■ Record set
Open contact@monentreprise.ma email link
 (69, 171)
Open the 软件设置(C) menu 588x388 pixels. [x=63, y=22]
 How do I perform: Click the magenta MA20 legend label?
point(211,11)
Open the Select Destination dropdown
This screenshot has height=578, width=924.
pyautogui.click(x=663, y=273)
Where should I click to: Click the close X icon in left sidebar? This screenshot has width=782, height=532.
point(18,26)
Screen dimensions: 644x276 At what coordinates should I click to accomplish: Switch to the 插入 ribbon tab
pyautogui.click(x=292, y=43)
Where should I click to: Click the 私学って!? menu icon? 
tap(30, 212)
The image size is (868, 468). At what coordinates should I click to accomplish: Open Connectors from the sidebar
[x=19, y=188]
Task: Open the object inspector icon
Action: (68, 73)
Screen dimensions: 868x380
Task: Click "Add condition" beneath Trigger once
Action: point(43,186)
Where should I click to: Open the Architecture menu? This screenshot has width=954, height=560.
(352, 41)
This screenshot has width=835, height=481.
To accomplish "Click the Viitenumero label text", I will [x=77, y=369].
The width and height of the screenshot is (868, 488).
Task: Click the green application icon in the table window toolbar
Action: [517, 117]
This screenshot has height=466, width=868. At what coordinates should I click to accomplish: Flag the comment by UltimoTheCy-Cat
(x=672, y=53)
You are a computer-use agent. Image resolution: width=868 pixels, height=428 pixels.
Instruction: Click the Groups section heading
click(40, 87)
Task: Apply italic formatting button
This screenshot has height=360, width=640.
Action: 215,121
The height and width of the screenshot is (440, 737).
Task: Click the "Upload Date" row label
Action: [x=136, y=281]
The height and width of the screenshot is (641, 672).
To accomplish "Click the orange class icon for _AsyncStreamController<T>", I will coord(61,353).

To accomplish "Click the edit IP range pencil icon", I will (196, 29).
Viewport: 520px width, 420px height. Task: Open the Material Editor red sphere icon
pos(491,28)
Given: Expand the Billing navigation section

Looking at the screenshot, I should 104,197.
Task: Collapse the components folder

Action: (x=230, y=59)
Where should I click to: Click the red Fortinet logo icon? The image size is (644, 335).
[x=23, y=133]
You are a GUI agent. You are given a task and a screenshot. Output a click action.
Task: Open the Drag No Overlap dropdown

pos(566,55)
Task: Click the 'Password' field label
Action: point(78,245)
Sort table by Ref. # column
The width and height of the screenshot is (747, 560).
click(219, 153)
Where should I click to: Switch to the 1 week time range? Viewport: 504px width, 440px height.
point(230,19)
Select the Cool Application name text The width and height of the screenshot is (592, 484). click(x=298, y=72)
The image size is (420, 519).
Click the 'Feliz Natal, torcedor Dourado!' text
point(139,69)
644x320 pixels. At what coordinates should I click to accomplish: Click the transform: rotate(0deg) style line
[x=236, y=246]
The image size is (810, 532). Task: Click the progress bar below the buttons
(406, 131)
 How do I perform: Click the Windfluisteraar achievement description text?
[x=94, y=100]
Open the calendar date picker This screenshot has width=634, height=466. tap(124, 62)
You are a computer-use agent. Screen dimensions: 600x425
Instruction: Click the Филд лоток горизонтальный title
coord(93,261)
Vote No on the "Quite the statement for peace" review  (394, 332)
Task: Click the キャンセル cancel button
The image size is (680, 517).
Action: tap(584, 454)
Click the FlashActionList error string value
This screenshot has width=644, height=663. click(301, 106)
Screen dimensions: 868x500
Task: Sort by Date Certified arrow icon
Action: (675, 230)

■ Action item
Your answer must be the full listing above, reproduced exactly.

■ Your response
Open contact@monentreprise.ma email link
 (69, 171)
Open the 软件设置(C) menu 588x388 pixels. [x=63, y=22]
 How do I perform: Click the magenta MA20 legend label?
point(211,11)
Open the Select Destination dropdown
This screenshot has height=578, width=924.
pyautogui.click(x=663, y=273)
Where should I click to: Click the close X icon in left sidebar? This screenshot has width=782, height=532.
point(18,26)
Screen dimensions: 644x276 At what coordinates should I click to accomplish: Switch to the 插入 ribbon tab
pyautogui.click(x=292, y=43)
Where should I click to: Click the 私学って!? menu icon? 
tap(30, 212)
The image size is (868, 468). At what coordinates should I click to accomplish: Open Connectors from the sidebar
[x=19, y=188]
Task: Open the object inspector icon
Action: (68, 73)
Screen dimensions: 868x380
Task: Click "Add condition" beneath Trigger once
Action: point(43,186)
Where should I click to: Open the Architecture menu? This screenshot has width=954, height=560.
(352, 41)
This screenshot has width=835, height=481.
To accomplish "Click the Viitenumero label text", I will [x=77, y=369].
The width and height of the screenshot is (868, 488).
Task: Click the green application icon in the table window toolbar
Action: [517, 117]
This screenshot has height=466, width=868. At what coordinates should I click to accomplish: Flag the comment by UltimoTheCy-Cat
(x=672, y=53)
You are a computer-use agent. Image resolution: width=868 pixels, height=428 pixels.
Instruction: Click the Groups section heading
click(40, 87)
Task: Apply italic formatting button
This screenshot has height=360, width=640.
Action: 215,121
The height and width of the screenshot is (440, 737).
Task: Click the "Upload Date" row label
Action: [x=136, y=281]
The height and width of the screenshot is (641, 672).
To accomplish "Click the orange class icon for _AsyncStreamController<T>", I will coord(61,353).

To accomplish "Click the edit IP range pencil icon", I will (196, 29).
Viewport: 520px width, 420px height. Task: Open the Material Editor red sphere icon
pos(491,28)
Given: Expand the Billing navigation section

Looking at the screenshot, I should 104,197.
Task: Collapse the components folder

Action: (x=230, y=59)
Where should I click to: Click the red Fortinet logo icon? The image size is (644, 335).
[x=23, y=133]
You are a GUI agent. You are given a task and a screenshot. Output a click action.
Task: Open the Drag No Overlap dropdown

pos(566,55)
Task: Click the 'Password' field label
Action: point(78,245)
Sort table by Ref. # column
The width and height of the screenshot is (747, 560).
click(219, 153)
Where should I click to: Switch to the 1 week time range? Viewport: 504px width, 440px height.
point(230,19)
Select the Cool Application name text The width and height of the screenshot is (592, 484). click(x=298, y=72)
The image size is (420, 519).
Click the 'Feliz Natal, torcedor Dourado!' text
point(139,69)
644x320 pixels. At what coordinates should I click to accomplish: Click the transform: rotate(0deg) style line
[x=236, y=246]
The image size is (810, 532). Task: Click the progress bar below the buttons
(406, 131)
 How do I perform: Click the Windfluisteraar achievement description text?
[x=94, y=100]
Open the calendar date picker This screenshot has width=634, height=466. tap(124, 62)
You are a computer-use agent. Screen dimensions: 600x425
Instruction: Click the Филд лоток горизонтальный title
coord(93,261)
Vote No on the "Quite the statement for peace" review  (394, 332)
Task: Click the キャンセル cancel button
The image size is (680, 517).
Action: tap(584, 454)
Click the FlashActionList error string value
This screenshot has width=644, height=663. click(301, 106)
Screen dimensions: 868x500
Task: Sort by Date Certified arrow icon
Action: (675, 230)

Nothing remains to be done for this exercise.